Kayla Day (Elsie Fisher) is in her final week of said year. Leading up to her graduation and transition into high school, she has a week filled with activities. Pool parties, trips to the mall. But all the while she struggles to interact with her peers and people around her thanks to severe social anxiety. However, when she is at home, she records vlogs on the subjects of self-confidence and self-image, contributing to an alternate life she leads on YouTube and Instagram. Those qualities are put to the test in several interactions over the course of five days. They include Kayla’s efforts to participate in events, get close to a love interest, and put up with the strained relationship with her father (Josh Hamilton), who continually makes effort to engage with his daughter when she’s not staring down at her phone.
Eighth Grade is the directorial debut of Bo Burnham, whose screenplay is inspired by his personal struggle with anxiety. Reinforcing it is also Burnham’s past experience as a YouTuber. Given the prominence of social media and the way in which the lead character uses it, you can see that the material is coming from a very real place. And that is what the film ultimately, and successfully, is.
It is an exercise in ultra-realism. Burnham is gunning for completely realistic storytelling, and the production achieves this up to the point that it physically can. The plot is very neatly structured by Kayla’s vlogs that telegraph what kind of issue that she is facing in that given scene. Thanks to the way that Kayla films them, the vlogs themselves do not feel detached from real-world events and as a bonus, do not assume the role of propelling the story forward.
That role is taken care of by Elsie Fisher. I say that this film has a plot, but really the slice-of-life narrative means that while it may have a beginning and end, the level of engagement is dependent on and lies with the life that is being focused on. Fisher’s performance is believable from start to finish. It is not necessarily compelling, but it certainly feels real. The character development is both definitive and subtle and when it comes to what thirteen-year-old Kayla is setting out to achieve, it is as clear to us as it is to her. She doesn’t have all the answers. She is terrified of what may come next and what the world expects of her. She has aspirations and believes what she says in her videos, but to live up to all of it remains a challenge.

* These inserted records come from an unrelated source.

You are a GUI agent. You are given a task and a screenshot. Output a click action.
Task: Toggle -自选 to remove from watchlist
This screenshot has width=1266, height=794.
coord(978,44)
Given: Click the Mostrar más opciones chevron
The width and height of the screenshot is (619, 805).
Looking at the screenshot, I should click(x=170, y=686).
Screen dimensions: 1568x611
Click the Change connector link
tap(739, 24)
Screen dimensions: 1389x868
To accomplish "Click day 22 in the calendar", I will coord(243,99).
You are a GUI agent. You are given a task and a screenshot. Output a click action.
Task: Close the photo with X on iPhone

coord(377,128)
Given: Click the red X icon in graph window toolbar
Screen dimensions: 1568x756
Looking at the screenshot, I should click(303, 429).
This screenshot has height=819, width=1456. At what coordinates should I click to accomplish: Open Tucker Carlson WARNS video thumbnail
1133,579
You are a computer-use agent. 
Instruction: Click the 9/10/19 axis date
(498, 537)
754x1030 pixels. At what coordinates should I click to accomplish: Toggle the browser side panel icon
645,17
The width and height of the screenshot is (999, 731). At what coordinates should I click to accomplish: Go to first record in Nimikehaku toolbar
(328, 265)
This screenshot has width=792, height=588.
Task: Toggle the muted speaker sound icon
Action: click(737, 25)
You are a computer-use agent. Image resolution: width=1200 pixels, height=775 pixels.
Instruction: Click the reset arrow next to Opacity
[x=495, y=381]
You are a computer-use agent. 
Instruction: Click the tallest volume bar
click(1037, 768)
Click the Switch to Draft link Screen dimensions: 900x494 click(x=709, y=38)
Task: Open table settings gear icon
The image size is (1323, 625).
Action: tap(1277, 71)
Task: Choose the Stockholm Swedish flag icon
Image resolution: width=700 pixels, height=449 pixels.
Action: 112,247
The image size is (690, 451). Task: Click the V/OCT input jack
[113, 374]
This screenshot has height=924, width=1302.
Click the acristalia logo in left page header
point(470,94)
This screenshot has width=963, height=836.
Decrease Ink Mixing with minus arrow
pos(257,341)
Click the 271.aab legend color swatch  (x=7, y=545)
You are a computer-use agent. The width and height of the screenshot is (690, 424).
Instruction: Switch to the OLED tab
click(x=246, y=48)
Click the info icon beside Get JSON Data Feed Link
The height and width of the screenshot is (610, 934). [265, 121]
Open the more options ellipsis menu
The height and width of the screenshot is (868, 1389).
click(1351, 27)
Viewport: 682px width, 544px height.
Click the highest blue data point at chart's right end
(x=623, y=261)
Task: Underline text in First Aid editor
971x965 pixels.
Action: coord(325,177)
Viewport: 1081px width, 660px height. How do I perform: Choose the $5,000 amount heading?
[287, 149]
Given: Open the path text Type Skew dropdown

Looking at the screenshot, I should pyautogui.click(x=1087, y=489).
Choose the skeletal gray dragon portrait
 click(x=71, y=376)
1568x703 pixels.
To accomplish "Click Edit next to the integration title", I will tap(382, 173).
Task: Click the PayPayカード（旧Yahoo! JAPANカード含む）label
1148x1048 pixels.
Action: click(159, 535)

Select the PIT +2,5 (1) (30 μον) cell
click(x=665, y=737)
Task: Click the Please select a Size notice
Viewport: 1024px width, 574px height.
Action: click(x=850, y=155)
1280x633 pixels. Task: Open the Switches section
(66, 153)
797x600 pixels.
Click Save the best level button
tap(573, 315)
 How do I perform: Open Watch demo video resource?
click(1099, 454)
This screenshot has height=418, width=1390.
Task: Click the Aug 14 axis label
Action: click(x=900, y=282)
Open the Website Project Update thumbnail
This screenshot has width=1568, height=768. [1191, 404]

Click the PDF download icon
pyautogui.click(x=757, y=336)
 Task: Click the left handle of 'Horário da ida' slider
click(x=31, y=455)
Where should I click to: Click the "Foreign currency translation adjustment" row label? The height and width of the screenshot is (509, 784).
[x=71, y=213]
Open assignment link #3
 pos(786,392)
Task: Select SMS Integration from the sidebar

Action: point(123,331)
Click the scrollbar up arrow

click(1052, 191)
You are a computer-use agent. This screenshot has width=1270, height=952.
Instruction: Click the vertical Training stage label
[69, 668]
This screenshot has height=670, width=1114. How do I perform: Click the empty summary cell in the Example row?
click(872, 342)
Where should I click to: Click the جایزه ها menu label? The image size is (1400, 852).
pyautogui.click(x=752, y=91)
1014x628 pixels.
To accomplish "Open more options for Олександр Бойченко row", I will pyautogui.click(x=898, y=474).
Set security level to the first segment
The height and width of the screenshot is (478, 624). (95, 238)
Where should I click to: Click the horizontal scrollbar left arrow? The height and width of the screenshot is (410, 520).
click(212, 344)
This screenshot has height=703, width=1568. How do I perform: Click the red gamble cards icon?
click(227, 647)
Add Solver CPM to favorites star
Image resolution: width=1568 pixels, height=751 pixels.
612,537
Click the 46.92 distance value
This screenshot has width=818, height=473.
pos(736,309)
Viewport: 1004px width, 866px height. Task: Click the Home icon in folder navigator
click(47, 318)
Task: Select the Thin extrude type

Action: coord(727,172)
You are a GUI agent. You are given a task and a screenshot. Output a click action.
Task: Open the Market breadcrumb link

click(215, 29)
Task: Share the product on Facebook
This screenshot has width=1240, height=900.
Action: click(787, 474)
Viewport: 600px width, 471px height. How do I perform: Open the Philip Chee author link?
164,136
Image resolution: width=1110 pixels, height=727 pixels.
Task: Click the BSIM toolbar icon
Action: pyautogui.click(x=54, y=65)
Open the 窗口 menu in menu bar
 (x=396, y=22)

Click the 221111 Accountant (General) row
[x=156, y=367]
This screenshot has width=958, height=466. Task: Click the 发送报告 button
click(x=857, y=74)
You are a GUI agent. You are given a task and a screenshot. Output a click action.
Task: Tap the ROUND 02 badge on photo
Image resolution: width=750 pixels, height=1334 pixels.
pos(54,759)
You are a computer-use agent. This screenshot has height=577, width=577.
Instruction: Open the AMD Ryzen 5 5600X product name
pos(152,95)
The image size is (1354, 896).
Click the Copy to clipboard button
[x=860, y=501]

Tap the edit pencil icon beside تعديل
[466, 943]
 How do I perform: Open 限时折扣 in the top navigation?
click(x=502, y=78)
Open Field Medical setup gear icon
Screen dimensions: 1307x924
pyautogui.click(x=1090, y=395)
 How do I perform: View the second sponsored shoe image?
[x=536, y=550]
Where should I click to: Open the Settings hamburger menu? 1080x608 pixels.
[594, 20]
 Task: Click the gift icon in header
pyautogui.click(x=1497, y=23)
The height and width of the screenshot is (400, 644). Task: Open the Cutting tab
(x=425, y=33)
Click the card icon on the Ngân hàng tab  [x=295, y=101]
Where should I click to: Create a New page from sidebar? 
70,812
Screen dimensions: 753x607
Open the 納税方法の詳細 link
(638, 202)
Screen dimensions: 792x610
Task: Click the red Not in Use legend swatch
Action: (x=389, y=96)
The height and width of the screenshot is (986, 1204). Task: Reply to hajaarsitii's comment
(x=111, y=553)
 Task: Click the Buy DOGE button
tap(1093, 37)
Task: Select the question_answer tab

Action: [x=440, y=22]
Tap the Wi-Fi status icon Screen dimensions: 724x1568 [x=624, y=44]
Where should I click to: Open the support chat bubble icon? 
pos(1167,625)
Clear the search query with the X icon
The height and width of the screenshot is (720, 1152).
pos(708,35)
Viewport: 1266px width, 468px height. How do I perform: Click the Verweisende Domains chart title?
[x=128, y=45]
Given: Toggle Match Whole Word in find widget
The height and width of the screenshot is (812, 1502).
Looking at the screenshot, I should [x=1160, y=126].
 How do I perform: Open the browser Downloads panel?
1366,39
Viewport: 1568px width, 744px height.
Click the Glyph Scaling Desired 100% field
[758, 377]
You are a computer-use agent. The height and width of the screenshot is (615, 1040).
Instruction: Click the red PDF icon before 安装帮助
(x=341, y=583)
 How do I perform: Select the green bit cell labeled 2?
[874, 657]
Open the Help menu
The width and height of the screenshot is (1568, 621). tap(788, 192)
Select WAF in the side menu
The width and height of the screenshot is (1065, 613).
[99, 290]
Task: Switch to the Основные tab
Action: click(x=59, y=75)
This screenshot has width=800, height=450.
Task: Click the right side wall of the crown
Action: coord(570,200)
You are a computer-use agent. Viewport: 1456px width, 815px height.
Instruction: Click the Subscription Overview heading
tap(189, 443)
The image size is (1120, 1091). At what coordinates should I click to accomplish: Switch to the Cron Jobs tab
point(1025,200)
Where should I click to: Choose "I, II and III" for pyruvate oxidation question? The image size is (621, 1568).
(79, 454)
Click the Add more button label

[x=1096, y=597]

At no point does the film act like it has the answers to any of this. By its closing, we are left but with one clear-cut message: It’s gonna be alright.
The film makes effort to explore other themes such as sexuality and the overuse of social media. Both are handled well by way of the film being careful with how much information it gives the audience. For instance, with the exception of one confirmed viewer, we do not know how many people are actually watching Kayla’s vlogs. We are also not given any detail into the absence of her mother. It does not impact this story and its outright omission means that further emphasis can be put on her and her father. It serves as the emotional core and it works thanks to Josh Hamilton’s performance and the script treating him like a real person, and not as a driver of the plot.
If there is any gripe to be had with this film, it’s that the plot can only move at a certain speed. Thanks to the slice-of-life storytelling, there are times when it drags thanks to necessary inactivity, and I started to check my watch around the beginning of the third act.
Eighth Grade is a victim of extended international release dates, arriving in South African cinemas more than a year after it first debuted. I sincerely hope that it gets a warm reception here because while it may not speak to every thirteen-year-old, it does give insight into a particular, prominent aspect of young human living. It does so via near-brilliant filmmaking on the part of Burnham, and legitimate acting by Fisher.